Consigne A: Dans le texte sur La Clémence de Titus, relevez tous les chanteurs avec le rôle que chacun tient.
Consigne B: Poursuivez le texte sur La Clémence de Titus après sa dernière ligne.

Message par jeantoulouse » 20 juin 2018, 09:35

La Clémence de Titus

Attilio Cremonesi
direction musicale
David McVicar mise en scène réalisée par Marie Lambert
David McVicar scénographie
Jenny Tiramani costumes
Jennifer Tipton lumières
Bettina Neuhaus décoratrice associée

Jeremy Ovenden Tito
Inga Kalna Vitellia
Rachel Frenkel Sesto
Sabina Puértolas Servilia
Julie Boulianne Annio
Aimery Lefèvre Publio


Orchestre national du Capitole

Chœur du Capitole
Alfonso Caiani direction
Coproduction de l’Opéra de Marseille avec le Festival d’Aix et le Capitole de Toulouse (2011)

Données disponibles:
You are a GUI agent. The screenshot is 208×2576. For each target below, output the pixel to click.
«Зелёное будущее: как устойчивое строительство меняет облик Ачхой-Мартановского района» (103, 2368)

Réponse rédigée A:
Jeremy Ovenden : Tito
Inga Kalna : Vitellia
Rachel Frenkel : Sesto
Sabina Puértolas : Servilia
Julie Boulianne : Annio
Aimery Lefèvre : Publio

Réponse rédigée B:
Du 22 juin au 1 juillet 2018

Présentée déjà en 2012 au Capitole, la mise en scène signée Mc Vicar pour le Festival d’Aix 2011 revient avec une distribution totalement renouvelée. Jeremy Ovenden , Titus à Madrid la saison prochaine, endosse la toge de l’empereur romain. Appelée le premier jour des répétitions, Inga Kalna qui chante Lucio Cinna dans le récent enregistrement DVD de Lucio Silla sous la direction d’Ivor Bolton, remplace dans le rôle de Vitellia, quasi au pied levé, Keri Alkema initialement annoncée. Elle vient d'interpréter le même personnage au Théâtre national de Prague sous la direction de Marc Minkowski. On attend beaucoup du Sesto de Rachel Frenkel et l’on retrouve avec plaisir des habitués de la scène toulousaine Sabina Puértolas, Julie Boulianne et Aimery Lefèvre.
Les représentations de 2012 nous avaient laissé une impression… mitigée. La direction d’Attilio Cremonesi qui avait offert la trilogie Da Ponte/Mozart et singulièrement des Noces alertes, devrait ôter un peu de la pesanteur à cette production très classique.
Compte rendu après la série des cinq représentations.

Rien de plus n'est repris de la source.